The Economic and Philosophical Manuscripts sum up the situation well, in calling for “the positive suppression of all estrangement [alienation], and the return of man from religion, the family, the state, etc., to his human, i.e. social existence.” The text continues: “Religious estrangement as such takes place only in the sphere of consciousness, of man’s inner life, but economic estrangement is that of real life – its supersession therefore embraces both aspects.”5
Why speak of a Marxist nebula with regard to these texts? Because materialism can receive several meanings. This materialism is not a materialism of things, but a materialism of human beings. Better yet, a realism: the fact that the individual is a “producer” underscores that she is not nature, animality; moreover, the individual does not “produce” simply to live, but to become human and to humanize nature. Nature itself appears as the “inorganic body of the individual.” Work thus becomes more than an economic category: through work, people express themselves, grow, create. Through work, it would seem that Marx is pursuing a dream of innocence: the reconciliation of the human being with things, with others, with the self – reintegration “at home” (chez soi).
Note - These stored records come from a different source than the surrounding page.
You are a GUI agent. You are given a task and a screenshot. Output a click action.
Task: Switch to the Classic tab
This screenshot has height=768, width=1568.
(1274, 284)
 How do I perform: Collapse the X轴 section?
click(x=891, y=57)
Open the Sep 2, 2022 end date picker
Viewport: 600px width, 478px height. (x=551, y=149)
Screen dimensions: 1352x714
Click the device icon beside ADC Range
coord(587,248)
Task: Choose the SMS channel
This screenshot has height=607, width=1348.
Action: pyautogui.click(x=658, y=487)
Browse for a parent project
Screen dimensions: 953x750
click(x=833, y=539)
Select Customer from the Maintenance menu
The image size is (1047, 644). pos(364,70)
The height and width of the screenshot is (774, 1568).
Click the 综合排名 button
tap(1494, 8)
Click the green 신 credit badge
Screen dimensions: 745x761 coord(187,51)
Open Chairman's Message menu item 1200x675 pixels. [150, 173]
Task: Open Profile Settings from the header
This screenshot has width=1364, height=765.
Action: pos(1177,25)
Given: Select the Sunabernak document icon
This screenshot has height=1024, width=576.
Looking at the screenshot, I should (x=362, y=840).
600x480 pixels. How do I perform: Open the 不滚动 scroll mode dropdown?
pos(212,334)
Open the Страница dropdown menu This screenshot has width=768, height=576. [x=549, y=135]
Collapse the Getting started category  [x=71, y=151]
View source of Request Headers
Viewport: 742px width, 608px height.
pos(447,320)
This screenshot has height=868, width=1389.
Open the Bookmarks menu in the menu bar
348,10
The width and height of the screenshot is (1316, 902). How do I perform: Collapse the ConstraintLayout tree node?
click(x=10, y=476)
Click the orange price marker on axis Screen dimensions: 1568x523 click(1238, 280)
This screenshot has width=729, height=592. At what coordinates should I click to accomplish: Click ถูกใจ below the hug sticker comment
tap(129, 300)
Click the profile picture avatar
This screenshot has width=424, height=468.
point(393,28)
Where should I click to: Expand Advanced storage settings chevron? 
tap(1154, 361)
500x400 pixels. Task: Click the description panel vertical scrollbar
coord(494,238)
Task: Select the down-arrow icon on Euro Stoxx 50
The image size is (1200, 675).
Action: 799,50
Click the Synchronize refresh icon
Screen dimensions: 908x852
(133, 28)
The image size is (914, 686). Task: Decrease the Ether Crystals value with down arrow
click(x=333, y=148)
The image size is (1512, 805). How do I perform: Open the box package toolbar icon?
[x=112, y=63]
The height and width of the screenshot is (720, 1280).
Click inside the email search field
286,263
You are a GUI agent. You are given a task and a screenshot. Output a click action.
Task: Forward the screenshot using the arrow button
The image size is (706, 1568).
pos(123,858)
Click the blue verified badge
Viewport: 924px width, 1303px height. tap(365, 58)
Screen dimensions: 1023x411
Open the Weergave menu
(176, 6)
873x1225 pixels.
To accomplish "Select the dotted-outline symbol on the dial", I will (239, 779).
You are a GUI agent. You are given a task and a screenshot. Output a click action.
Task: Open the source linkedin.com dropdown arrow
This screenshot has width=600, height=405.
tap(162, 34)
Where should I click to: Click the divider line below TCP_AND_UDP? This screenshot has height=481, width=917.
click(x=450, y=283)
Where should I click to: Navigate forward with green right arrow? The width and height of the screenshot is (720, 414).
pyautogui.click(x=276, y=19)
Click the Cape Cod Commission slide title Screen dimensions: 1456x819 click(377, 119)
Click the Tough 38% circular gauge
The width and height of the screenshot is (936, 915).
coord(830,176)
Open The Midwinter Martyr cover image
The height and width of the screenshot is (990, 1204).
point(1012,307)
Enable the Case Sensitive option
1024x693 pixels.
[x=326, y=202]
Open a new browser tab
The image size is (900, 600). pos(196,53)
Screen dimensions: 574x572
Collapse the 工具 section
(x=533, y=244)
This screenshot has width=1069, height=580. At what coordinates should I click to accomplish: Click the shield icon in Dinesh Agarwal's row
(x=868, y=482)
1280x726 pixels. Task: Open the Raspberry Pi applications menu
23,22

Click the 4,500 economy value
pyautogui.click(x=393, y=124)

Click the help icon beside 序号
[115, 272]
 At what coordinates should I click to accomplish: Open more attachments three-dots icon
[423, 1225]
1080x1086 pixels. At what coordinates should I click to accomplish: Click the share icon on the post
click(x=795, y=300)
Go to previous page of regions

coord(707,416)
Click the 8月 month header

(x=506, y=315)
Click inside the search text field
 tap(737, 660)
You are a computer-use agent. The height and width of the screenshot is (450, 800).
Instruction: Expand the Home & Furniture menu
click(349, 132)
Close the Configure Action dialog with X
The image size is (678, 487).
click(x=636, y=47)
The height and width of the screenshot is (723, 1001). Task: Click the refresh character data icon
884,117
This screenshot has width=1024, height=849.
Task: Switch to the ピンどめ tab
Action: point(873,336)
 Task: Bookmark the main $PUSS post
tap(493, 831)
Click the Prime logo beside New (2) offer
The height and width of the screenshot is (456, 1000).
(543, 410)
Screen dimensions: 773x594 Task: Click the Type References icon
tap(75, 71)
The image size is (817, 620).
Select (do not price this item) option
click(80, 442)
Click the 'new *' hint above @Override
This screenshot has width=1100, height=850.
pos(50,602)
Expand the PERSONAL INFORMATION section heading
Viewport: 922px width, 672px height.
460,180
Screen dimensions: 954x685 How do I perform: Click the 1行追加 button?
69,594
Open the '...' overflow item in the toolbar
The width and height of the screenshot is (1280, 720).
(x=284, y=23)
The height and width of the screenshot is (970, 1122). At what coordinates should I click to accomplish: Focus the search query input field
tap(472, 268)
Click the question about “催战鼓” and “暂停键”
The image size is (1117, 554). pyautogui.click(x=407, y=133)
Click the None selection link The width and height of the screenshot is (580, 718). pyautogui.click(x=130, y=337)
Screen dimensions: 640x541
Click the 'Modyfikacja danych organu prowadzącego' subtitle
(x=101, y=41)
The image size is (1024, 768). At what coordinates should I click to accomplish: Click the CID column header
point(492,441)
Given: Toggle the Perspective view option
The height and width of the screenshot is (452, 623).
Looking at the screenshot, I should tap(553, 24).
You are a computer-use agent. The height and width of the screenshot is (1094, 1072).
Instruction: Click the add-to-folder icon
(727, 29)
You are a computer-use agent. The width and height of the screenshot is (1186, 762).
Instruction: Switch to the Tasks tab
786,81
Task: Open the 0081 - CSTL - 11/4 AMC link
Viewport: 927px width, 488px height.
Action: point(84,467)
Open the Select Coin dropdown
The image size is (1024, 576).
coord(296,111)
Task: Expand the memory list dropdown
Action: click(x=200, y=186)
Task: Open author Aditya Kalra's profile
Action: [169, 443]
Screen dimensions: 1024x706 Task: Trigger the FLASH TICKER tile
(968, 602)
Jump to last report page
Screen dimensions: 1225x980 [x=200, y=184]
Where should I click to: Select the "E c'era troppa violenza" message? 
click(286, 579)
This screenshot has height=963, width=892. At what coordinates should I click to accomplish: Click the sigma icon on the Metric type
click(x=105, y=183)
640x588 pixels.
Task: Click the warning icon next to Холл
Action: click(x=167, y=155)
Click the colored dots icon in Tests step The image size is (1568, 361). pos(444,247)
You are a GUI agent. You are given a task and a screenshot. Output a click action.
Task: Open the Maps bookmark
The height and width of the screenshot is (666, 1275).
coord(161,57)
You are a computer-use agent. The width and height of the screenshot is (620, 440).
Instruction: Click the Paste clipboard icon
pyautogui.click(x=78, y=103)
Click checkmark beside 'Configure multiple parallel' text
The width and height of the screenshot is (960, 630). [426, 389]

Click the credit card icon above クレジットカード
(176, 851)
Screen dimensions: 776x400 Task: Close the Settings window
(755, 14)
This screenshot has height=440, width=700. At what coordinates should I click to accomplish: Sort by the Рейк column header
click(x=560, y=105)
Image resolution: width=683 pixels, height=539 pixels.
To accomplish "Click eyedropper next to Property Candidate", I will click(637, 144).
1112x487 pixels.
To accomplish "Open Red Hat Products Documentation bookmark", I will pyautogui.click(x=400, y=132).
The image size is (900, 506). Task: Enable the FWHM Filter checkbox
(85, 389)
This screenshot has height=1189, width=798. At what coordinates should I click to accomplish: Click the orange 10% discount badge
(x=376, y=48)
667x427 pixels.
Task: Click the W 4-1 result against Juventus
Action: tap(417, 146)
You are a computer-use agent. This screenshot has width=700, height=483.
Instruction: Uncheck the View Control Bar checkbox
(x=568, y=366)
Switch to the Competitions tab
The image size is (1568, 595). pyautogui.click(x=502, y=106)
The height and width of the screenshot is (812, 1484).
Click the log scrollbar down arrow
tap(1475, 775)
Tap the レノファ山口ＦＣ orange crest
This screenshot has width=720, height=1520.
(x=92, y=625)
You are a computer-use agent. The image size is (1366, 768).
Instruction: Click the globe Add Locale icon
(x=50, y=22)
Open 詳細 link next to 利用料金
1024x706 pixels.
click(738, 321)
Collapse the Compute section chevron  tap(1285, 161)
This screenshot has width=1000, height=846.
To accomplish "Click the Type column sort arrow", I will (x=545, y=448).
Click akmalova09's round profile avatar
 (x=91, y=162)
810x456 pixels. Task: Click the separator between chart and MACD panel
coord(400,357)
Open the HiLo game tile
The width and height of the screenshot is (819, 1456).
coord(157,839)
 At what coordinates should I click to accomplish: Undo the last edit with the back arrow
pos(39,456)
This is why human alienation is itself always more than economic; it is the total dehumanization of the individual. “What the product of his labor is, he is not.”6 Marx knows what this means for the individual, producing himself as merchandise, before understanding the mechanism of surplus-value. Alienation is scandalous precisely because “Labor is the only means whereby man can enhance the value of natural products, and labor is the active property of man … [and] the only constant price of things.”7 One does not see how this description can be given without an expression of indignation, a properly ethical moment of evaluation: “The devaluation (Entwertung) of the human world grows in direct proportion to the increase in value (Verwertung) of the world of things.”8
However, if Marxism, in its beginnings, is more than economic, on what level is it to be situated? Is it philosophy? Sociology? It seems to me that Marxism created a mode of thinking that is to scientific economics what phenomenology is to psychology. There is perhaps no mechanism for which Marx would truly be the inventor. To borrow Father Bigo’s expression, “Marxism is not the explanation of a mechanism, but an explanation of existence.” Marx’s science
does not aim at eliciting empirical laws and finding better forms of organization. It takes capital and value as situations in which human beings find themselves, and it sets for itself the task of showing the deep contradictions they contain. Marxist science – lengthy analyses would be necessary to make acceptable this idea which is, at first glance, disturbing – is actually a philosophy of man, a meta-physics of the subject, more precisely a meta-economics of capital and value.9
It is because this is a meta-economics that the Hegelian law of contradiction and reconciliation could be taken up in a dialectic of real human beings. Humanity’s movement then appears as the passage from unity without distinction (archaic communism) to the economy of classes, which is the antithesis of the preceding thesis. The synthesis is thus a return to the thesis, but by means of “negation”: from the class-based economy, the technology is retained but the exploitation is suppressed. This sort of overview escapes empirical verification. It is rather a matter of illuminating by the totality of history each of its moments; the grasp of this totality includes at one and the same time a sociological forecast, a judgment of economic and ethical value, and a maxim of action.